Stored data:

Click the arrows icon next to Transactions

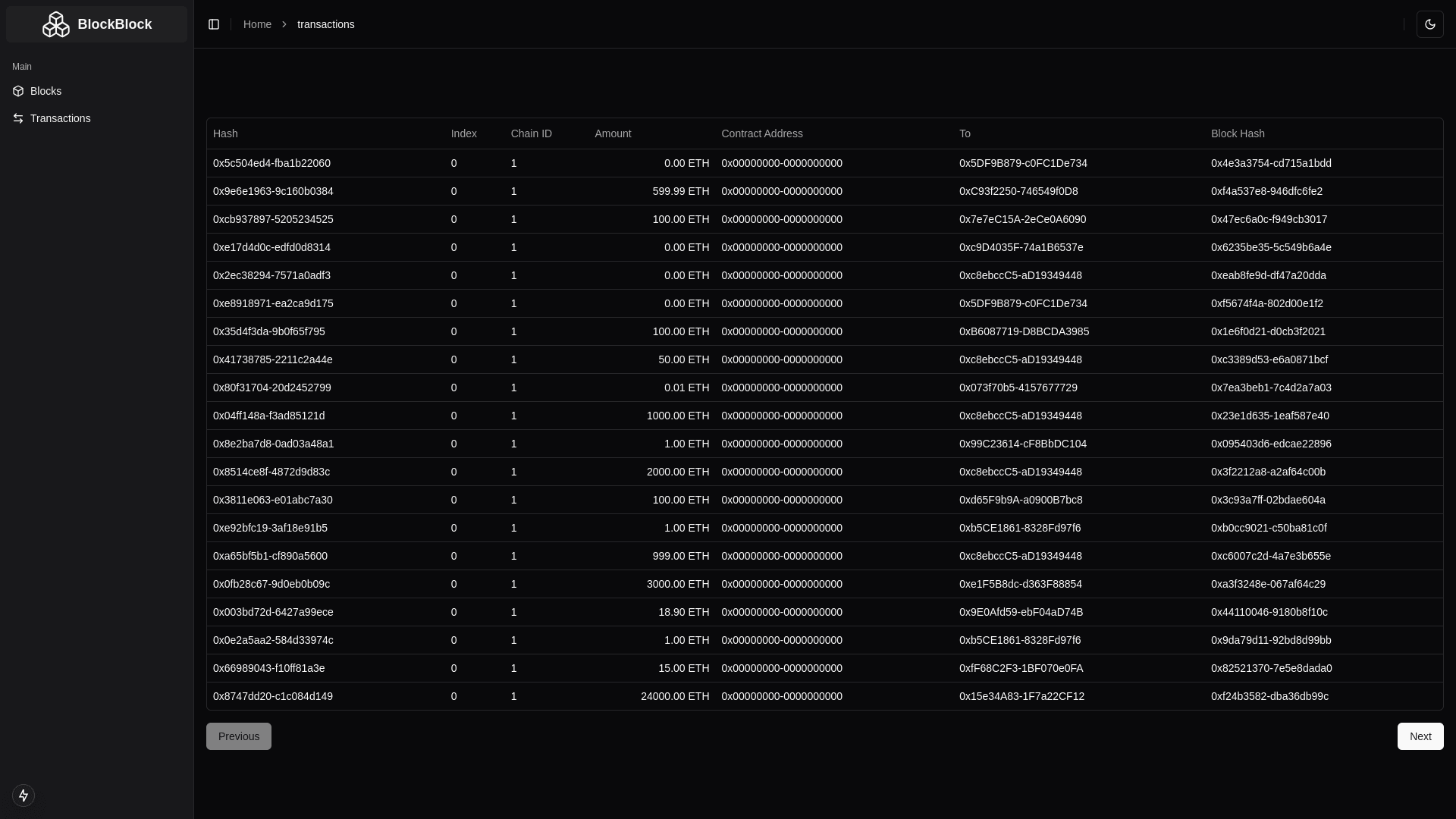18,118
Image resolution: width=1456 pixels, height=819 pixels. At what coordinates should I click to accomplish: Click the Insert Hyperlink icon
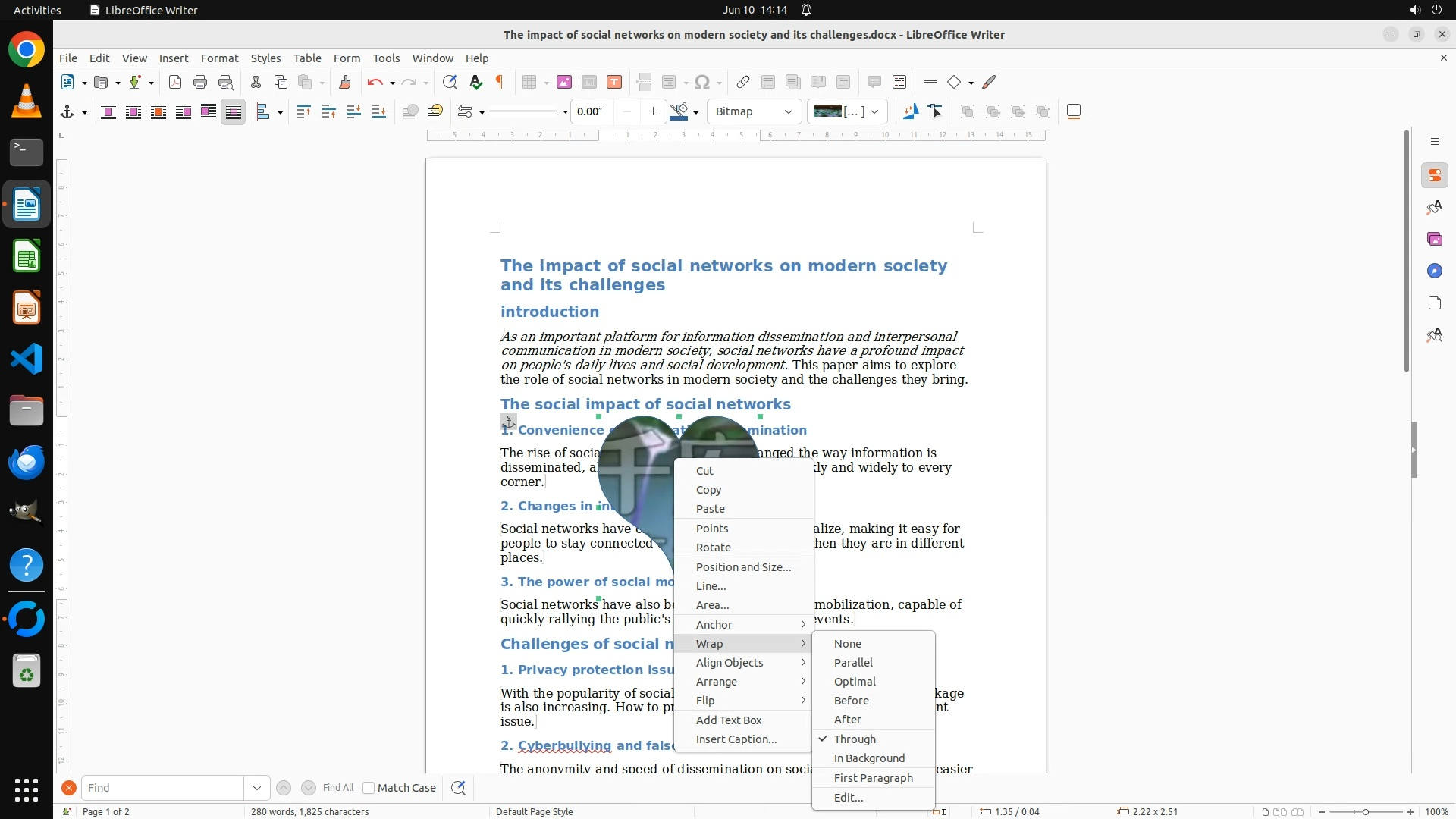[743, 83]
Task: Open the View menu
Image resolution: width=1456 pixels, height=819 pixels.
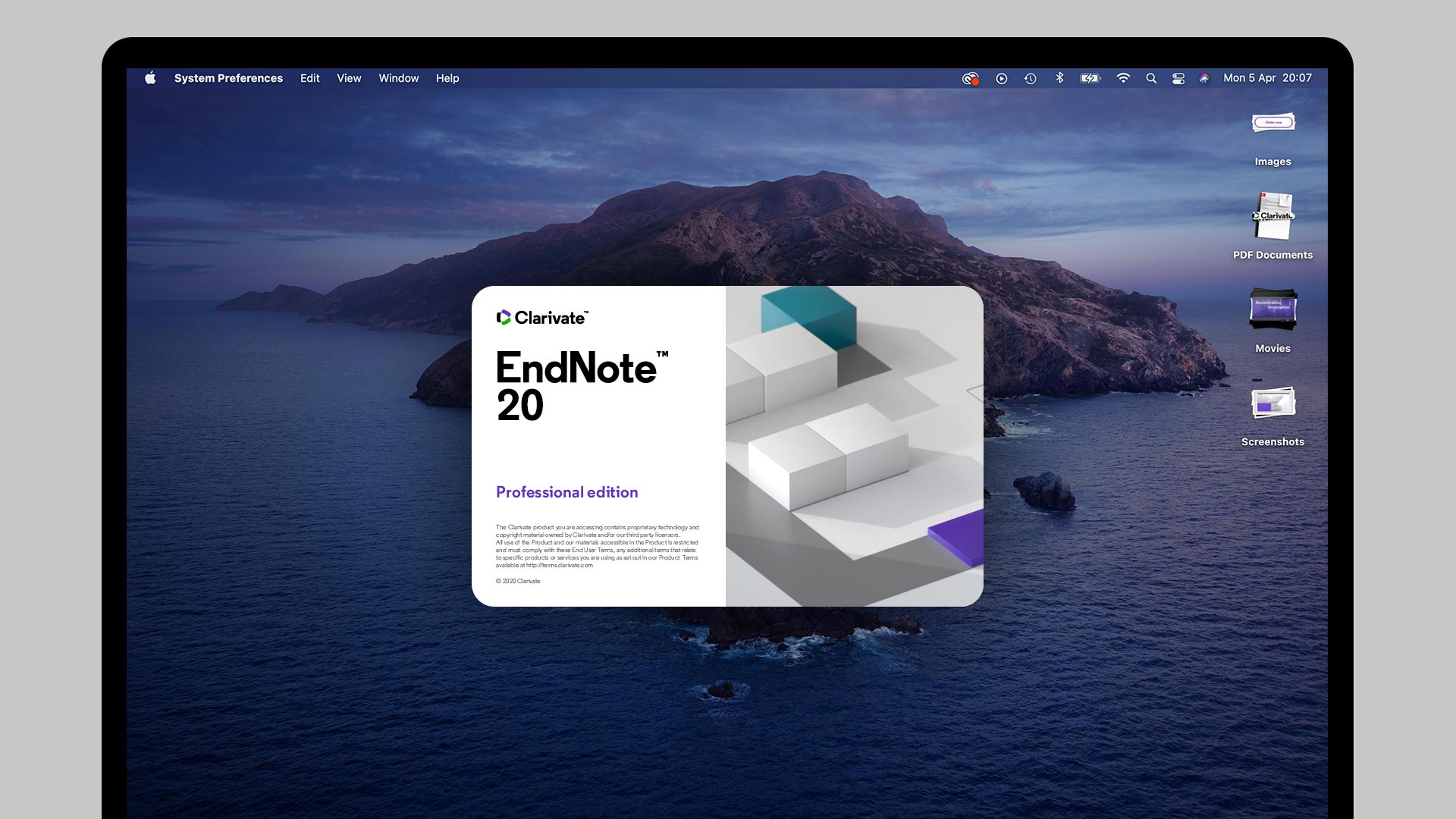Action: click(349, 78)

## What the task asks
Would you restate all of the data above word for word, omitting the pictures?

## Result for this exercise
Click the arrows icon next to Transactions

18,118
Image resolution: width=1456 pixels, height=819 pixels. At what coordinates should I click to accomplish: Click the Insert Hyperlink icon
[743, 83]
Task: Open the View menu
Image resolution: width=1456 pixels, height=819 pixels.
Action: click(349, 78)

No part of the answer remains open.